Article written by Amy Webb for the Harvard Business Review on July 30, 2019.
I recently helped a large industrial manufacturing company with its strategic planning process. With so much uncertainty surrounding autonomous vehicles, 5G, robotics, global trade, and the oil markets, the company’s senior leaders needed a set of guiding objectives and strategies linking the company’s future to the present day. Before our work began in earnest, executives had already decided on a title for the initiative: Strategy 2030.
I was curious to know why they chose that specific year-2030-to benchmark the work. After all, the forces affecting the company were all on different timelines: changes in global trade were immediate concerns, while the field of robotics will have incremental advancements, disappointments, and huge breakthroughs, sometimes years apart. Had the executives chose the year 2030 because of something unique to the company happening 11 years form today?

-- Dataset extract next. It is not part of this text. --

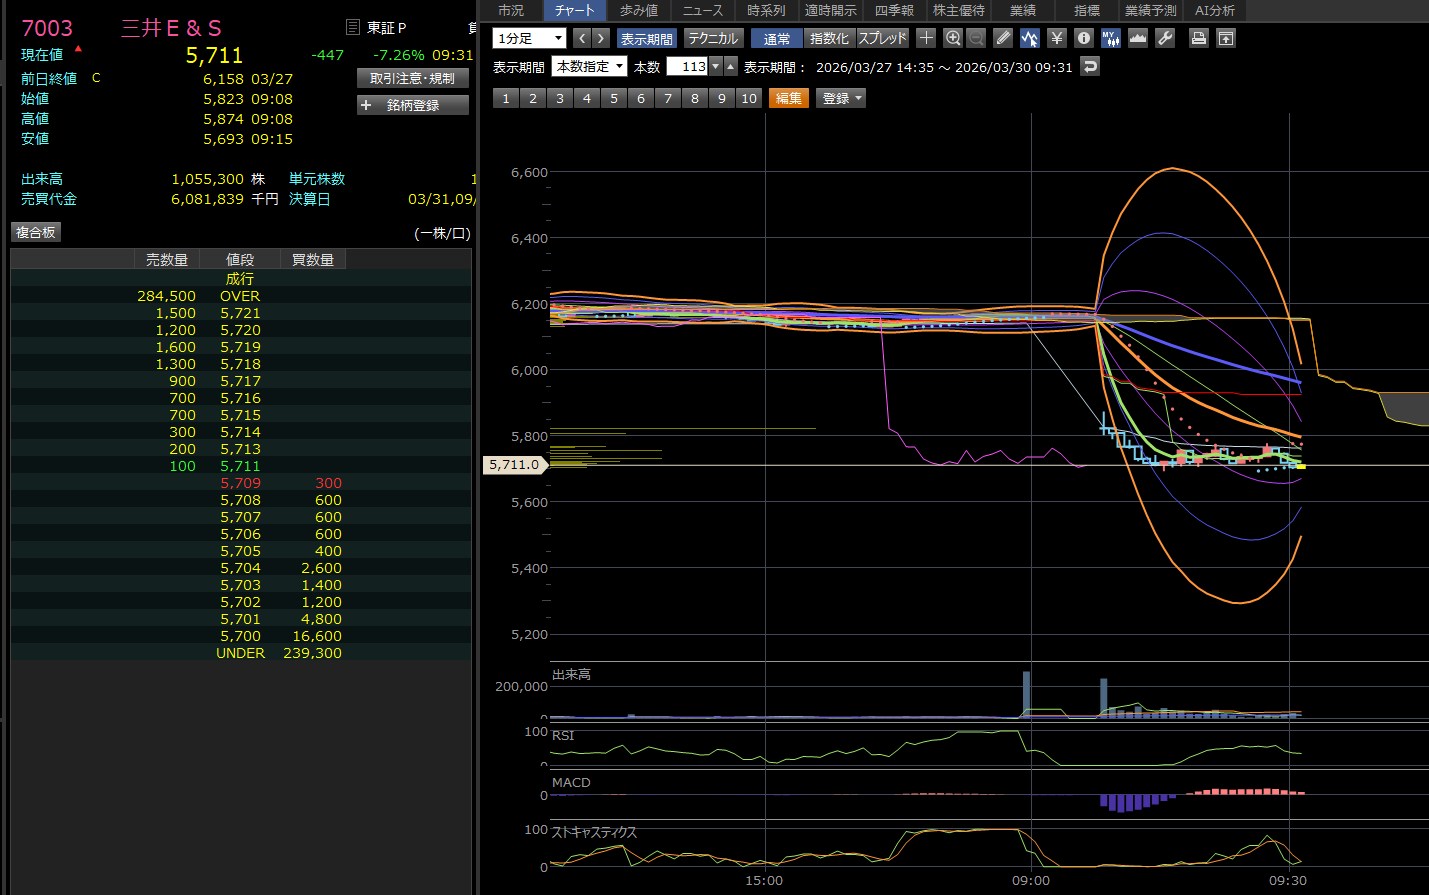Reset display period with return arrow icon
This screenshot has width=1429, height=895.
click(x=1090, y=67)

The reason soon became clear. They’d arbitrarily picked the year 2030, a nice round number, because it gave them a sense of control over an uncertain future. It also made for good communication. “Strategy 2030” could be easily understood by employees, customers, and competitors, and it would align with the company’s messaging about their hopes for the future. Plus, when companies go through their longer-term planning processes, they often create linear timelines marked by years ending in either 0s or 5s. Your brain can easily count in fives, while it takes a little extra work to count in 4s or 6s.
Nice, linear timelines offer a certain amount of assurance: that events can be preordained, chaos can be contained, and success can be plotted and guaranteed. Of course, the real world we all inhabit is a lot messier. Regulatory actions or natural disasters are wholly outside of your control, while other factors-workforce development, operations, new product ideas-are subject to layers of decisions made throughout your organization. As all those variables collide, they shape the horizon.
Chief strategy officers and those responsible for choosing the direction of their organizations are often asked to facilitate “visioning” meetings. This helps teams brainstorm ideas, but it isn’t a substitute for critical thinking about the future. Neither are the one, three, or five year strategic plans that have become a staple within most organizations, though they are useful for addressing short-term operational goals. Deep uncertainty merits deep questions, and the answers aren’t necessarily tied to a fixed date in the future. Where do you want to have impact? What it will take to achieve success? How will the organization evolve to meet challenges on the horizon? These are the kinds of deep, foundational questions that are best addressed with long-term planning.
Why We Avoid Long-Term Timelines
As a quantitative futurist, my job is to investigate the future using data-driven models. My observation is that leadership teams get caught in a cycle of addressing long-term risk with rigid, short-term solutions, and in the process they invite entropy. Teams that rely on traditional linear timelines get caught in a cycle of tactical responses to what feels like constant being foisted upon them from outside forces. Over time, those tactical responses-which take significant internal alignment and effort-drain the organization’s resources and make them vulnerable to disruption.